И все-таки оппозиция не исчезла. Она лишь притихла. А новая опора, которую создал себе царь, оказалась далеко не такой надежной, как он рассчитывал. Большинство опричников были честными служаками, искренне восприняли возложенную на них великую ответственность. Но даже в ближайшем окружении Грозного снова нашлись люди, связанные с крамольниками. Алексей Басманов, его сын Федор и Афанасий Вяземский. Конечно же, это было не случайно. Ведь после падения Сильвестра и Адашева оппозиция силилась продвигать к царю новых ставленников или обрабатывала его любимцев. А Басмановы и Вяземский вошли в большую силу. Государь полностью доверял им, внимательно относился к их советам. Они руководили следствиями по жалобам и доносам. Они ведали кадрами опричников. Принимали в их ряды вовсе не безупречных – например, соучастника прошлых заговоров князя Темкина-Ростовского.

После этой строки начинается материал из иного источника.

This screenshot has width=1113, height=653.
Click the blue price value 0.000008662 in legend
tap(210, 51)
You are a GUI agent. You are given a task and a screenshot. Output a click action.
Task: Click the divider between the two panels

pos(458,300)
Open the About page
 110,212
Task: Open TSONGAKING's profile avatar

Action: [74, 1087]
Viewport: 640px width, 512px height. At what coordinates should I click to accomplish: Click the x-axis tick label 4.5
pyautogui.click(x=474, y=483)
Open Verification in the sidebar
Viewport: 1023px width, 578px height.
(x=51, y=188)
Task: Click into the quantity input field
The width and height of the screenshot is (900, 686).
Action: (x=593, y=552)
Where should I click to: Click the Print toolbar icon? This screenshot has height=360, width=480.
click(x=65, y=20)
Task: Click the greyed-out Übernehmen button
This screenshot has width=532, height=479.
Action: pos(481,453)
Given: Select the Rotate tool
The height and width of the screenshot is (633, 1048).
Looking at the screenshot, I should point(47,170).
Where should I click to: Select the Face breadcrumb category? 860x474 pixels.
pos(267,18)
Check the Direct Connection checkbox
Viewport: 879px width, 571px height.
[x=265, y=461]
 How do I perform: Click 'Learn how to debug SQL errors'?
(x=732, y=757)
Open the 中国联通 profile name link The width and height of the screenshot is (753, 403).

Между тем снова всколыхнулись духовные проблемы. Митрополит Афанасий был стар, не выдерживал атмосферы склок и подсиживаний. В 1566 г. он тяжело заболел и ушел в монастырь. А в церкви уже сформировалась мощная партия, проталкивавшая новгородского Пимена. С ним сомкнулись епископы Филофей Рязанский, Пафнутий Суздальский. Но царь во второй раз не допустил его избрания. Выдвинул архиепископа казанского Германа. Он был постриженником Иосифо-Волоколамского монастыря, вместе со своим отцом, старцем Филофеем, вел в 1553–1554 гг. следствие над «жидовствующими». Герман полностью поддерживал необходимость оздоровить государство, его родственники служили в опричнине. Казалось бы, самая подходящая фигура.
Но подключились вдруг Басмановы. Принялись клеветать царю на Германа. Уверяли, что он мечтает быть «новым Сильвестром». Аргументы у Басмановых и церковников были разные, но действовали они в одном направлении, Грозный засомневался и снял кандидатуру. Однако Пимену государь все равно не дал ходу! Назвал игумена Соловецкого монастыря св. Филиппа (Колычева). Он-то действительно был подвижником, квалифицированным богословом. Филипп являлся одним из ученейших людей своего времени. В архиве сохранились десятки его изобретений, которые он внедрял в своем монастыре. Это и гигантские гидротехнические сооружения с хитрыми трубопроводами, когда вода из 52 озер подавалась к мельницам, приводила в движение меха и молоты кузниц. И механическая сушилка, веялка, и устройство для разминки глины при изготовлении кирпичей, и даже оригинальные устройства, ускоряющие изготовление кваса.
Царь знал о его благочестивой жизни, учености. Кроме того, его деятельность проходила далеко от столицы, политики, борьбы церковных группировок. В этой борьбе он был заведомо «нейтральным», мог объективно разобраться, что же творится в церкви. Но… еще по дороге против св. Филиппа была организована провокация. Он был всего лишь скромным игуменом, и официально государь пригласил его только для «совета духовного», однако новгородская верхушка откуда-то знала, на какой пост его прочат! Выслала к нему делегацию, вывалила кучу жалоб и просила ходатайствовать перед царем об отмене опричнины. Почему-то подобные просьбы не передавались через своего архиепископа – находившегося в Москве. Потребовалось загрузить проезжего игумена.